(Target position records)
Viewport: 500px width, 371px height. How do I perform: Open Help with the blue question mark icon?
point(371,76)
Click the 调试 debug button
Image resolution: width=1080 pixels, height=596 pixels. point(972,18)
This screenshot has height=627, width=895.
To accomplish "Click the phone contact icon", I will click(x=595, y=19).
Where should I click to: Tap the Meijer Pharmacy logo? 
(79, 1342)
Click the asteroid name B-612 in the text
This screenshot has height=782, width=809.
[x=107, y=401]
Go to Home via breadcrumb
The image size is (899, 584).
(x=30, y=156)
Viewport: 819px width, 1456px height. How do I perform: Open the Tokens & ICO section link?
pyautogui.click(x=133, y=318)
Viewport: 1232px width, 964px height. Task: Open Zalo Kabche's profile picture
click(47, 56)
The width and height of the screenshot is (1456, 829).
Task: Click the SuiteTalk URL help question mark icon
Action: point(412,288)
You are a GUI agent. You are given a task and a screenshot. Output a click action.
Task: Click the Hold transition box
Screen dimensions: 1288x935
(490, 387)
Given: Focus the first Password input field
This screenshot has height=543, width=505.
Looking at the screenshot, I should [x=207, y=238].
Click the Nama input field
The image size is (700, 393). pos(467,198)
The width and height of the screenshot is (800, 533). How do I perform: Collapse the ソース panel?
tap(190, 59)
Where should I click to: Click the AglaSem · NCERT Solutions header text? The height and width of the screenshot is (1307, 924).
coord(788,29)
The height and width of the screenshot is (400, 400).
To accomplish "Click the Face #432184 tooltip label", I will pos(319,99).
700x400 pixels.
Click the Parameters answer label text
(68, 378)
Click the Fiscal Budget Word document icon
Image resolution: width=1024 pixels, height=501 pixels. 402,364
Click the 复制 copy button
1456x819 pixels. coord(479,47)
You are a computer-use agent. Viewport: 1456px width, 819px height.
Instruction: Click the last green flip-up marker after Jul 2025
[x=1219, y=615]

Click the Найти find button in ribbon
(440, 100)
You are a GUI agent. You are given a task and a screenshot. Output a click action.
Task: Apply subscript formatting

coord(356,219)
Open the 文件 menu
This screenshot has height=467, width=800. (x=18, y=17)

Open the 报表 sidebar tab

> [GIVEN REQUEST]:
Copy all of the data above line for line, without any changes.

> [THE SOLUTION]:
Viewport: 500px width, 371px height. How do I perform: Open Help with the blue question mark icon?
point(371,76)
Click the 调试 debug button
Image resolution: width=1080 pixels, height=596 pixels. point(972,18)
This screenshot has height=627, width=895.
To accomplish "Click the phone contact icon", I will click(x=595, y=19).
Where should I click to: Tap the Meijer Pharmacy logo? 
(79, 1342)
Click the asteroid name B-612 in the text
This screenshot has height=782, width=809.
[x=107, y=401]
Go to Home via breadcrumb
The image size is (899, 584).
(x=30, y=156)
Viewport: 819px width, 1456px height. How do I perform: Open the Tokens & ICO section link?
pyautogui.click(x=133, y=318)
Viewport: 1232px width, 964px height. Task: Open Zalo Kabche's profile picture
click(47, 56)
The width and height of the screenshot is (1456, 829).
Task: Click the SuiteTalk URL help question mark icon
Action: point(412,288)
You are a GUI agent. You are given a task and a screenshot. Output a click action.
Task: Click the Hold transition box
Screen dimensions: 1288x935
(490, 387)
Given: Focus the first Password input field
This screenshot has height=543, width=505.
Looking at the screenshot, I should [x=207, y=238].
Click the Nama input field
The image size is (700, 393). pos(467,198)
The width and height of the screenshot is (800, 533). How do I perform: Collapse the ソース panel?
tap(190, 59)
Where should I click to: Click the AglaSem · NCERT Solutions header text? The height and width of the screenshot is (1307, 924).
coord(788,29)
The height and width of the screenshot is (400, 400).
To accomplish "Click the Face #432184 tooltip label", I will pos(319,99).
700x400 pixels.
Click the Parameters answer label text
(68, 378)
Click the Fiscal Budget Word document icon
Image resolution: width=1024 pixels, height=501 pixels. 402,364
Click the 复制 copy button
1456x819 pixels. coord(479,47)
You are a computer-use agent. Viewport: 1456px width, 819px height.
Instruction: Click the last green flip-up marker after Jul 2025
[x=1219, y=615]

Click the Найти find button in ribbon
(440, 100)
You are a GUI agent. You are given a task and a screenshot. Output a click action.
Task: Apply subscript formatting

coord(356,219)
Open the 文件 menu
This screenshot has height=467, width=800. (x=18, y=17)

Open the 报表 sidebar tab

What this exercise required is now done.